INPUT MATERIAL:
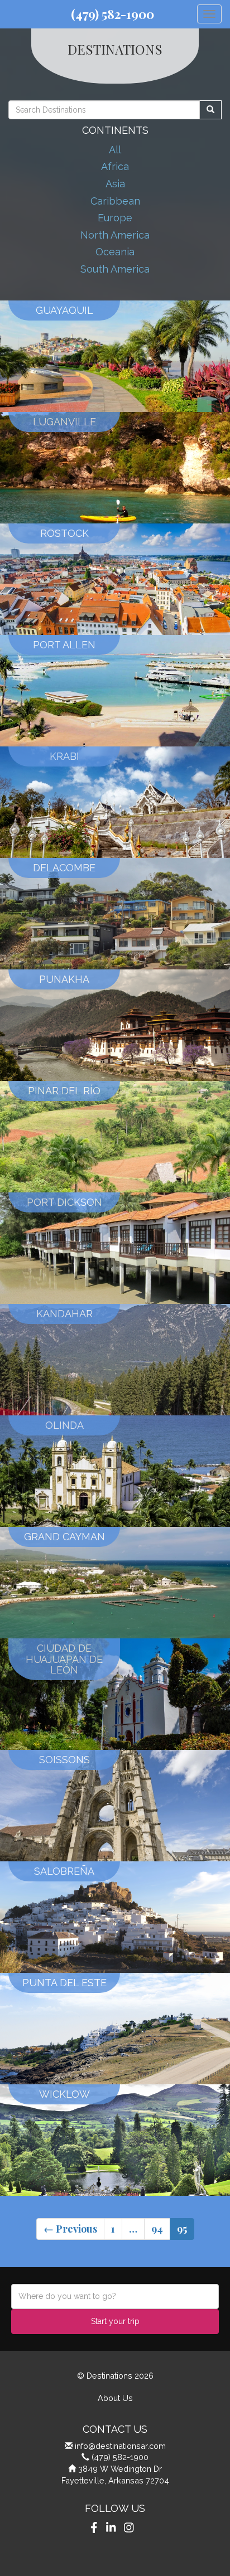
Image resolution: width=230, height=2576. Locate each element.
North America (115, 235)
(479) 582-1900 (112, 14)
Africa (115, 166)
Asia (115, 184)
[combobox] (115, 2296)
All (115, 150)
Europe (115, 218)
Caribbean (115, 201)
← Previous (70, 2228)
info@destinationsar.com (120, 2446)
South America (115, 269)
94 (157, 2228)
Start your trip (115, 2321)
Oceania (115, 252)
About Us (115, 2398)
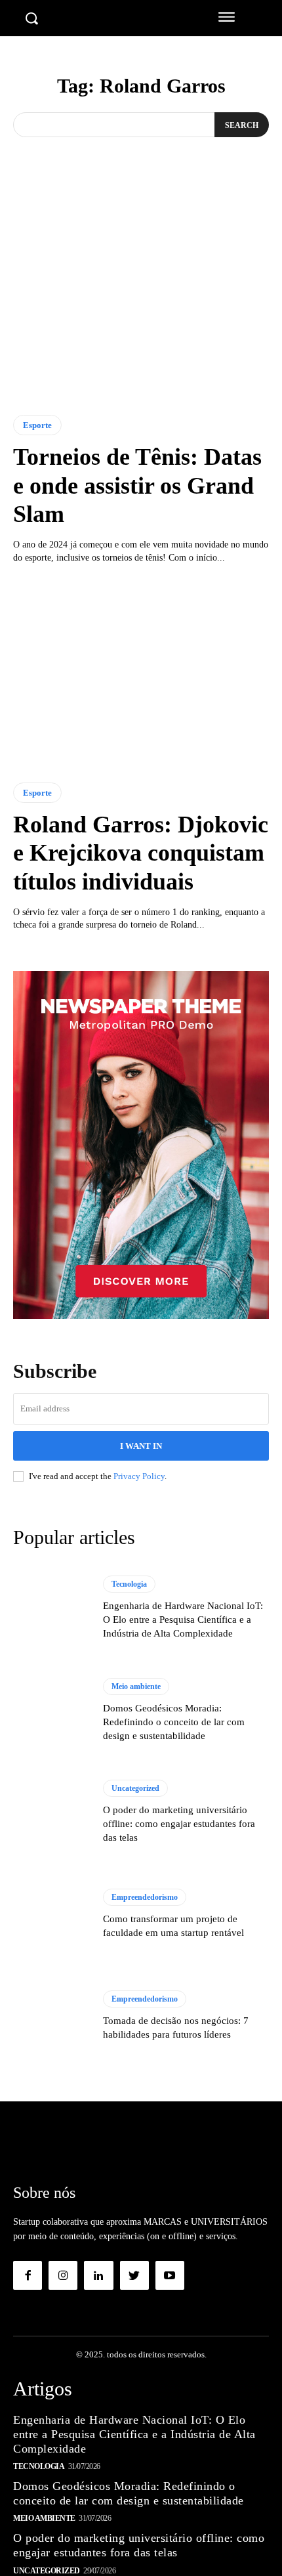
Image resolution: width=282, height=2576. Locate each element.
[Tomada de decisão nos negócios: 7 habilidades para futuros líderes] (51, 2016)
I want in (141, 1446)
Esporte (37, 425)
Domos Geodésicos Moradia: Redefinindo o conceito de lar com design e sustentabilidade (174, 1722)
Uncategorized (135, 1788)
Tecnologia (129, 1584)
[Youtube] (169, 2275)
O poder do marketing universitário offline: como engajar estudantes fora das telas (179, 1824)
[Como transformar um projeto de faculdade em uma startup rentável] (51, 1914)
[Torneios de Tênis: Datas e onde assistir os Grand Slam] (141, 305)
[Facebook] (27, 2275)
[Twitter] (134, 2275)
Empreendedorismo (144, 1897)
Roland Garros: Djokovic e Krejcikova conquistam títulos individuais (140, 852)
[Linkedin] (98, 2275)
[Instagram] (63, 2275)
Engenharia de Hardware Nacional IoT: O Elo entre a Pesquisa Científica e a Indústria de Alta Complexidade (183, 1619)
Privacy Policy (139, 1476)
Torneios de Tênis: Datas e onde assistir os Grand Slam (137, 485)
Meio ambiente (136, 1686)
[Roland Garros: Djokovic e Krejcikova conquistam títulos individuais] (141, 673)
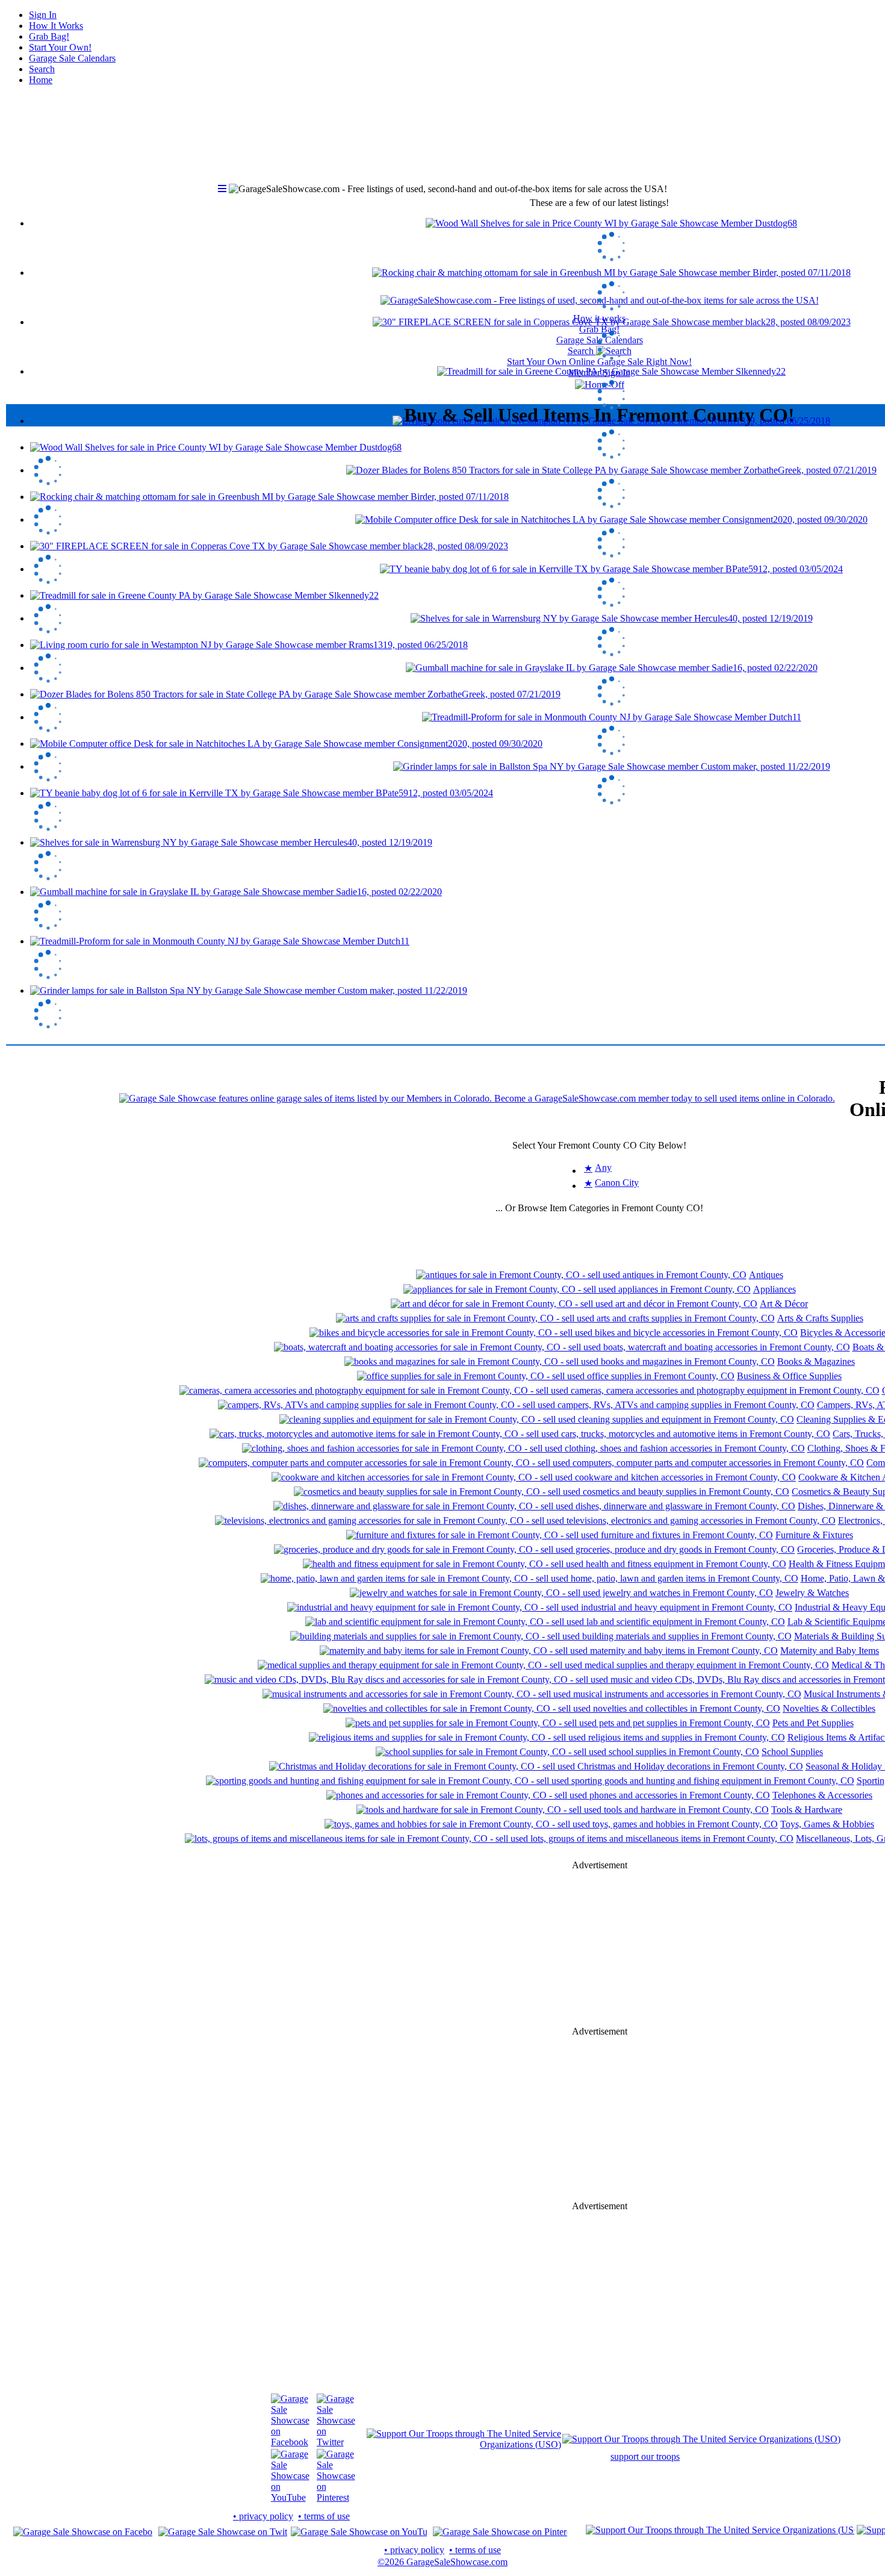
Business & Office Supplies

TRY IT: Only one number is wanted: how many lines of the listing above hold the word "conquistam".

RESPONSE TO THE TASK: 2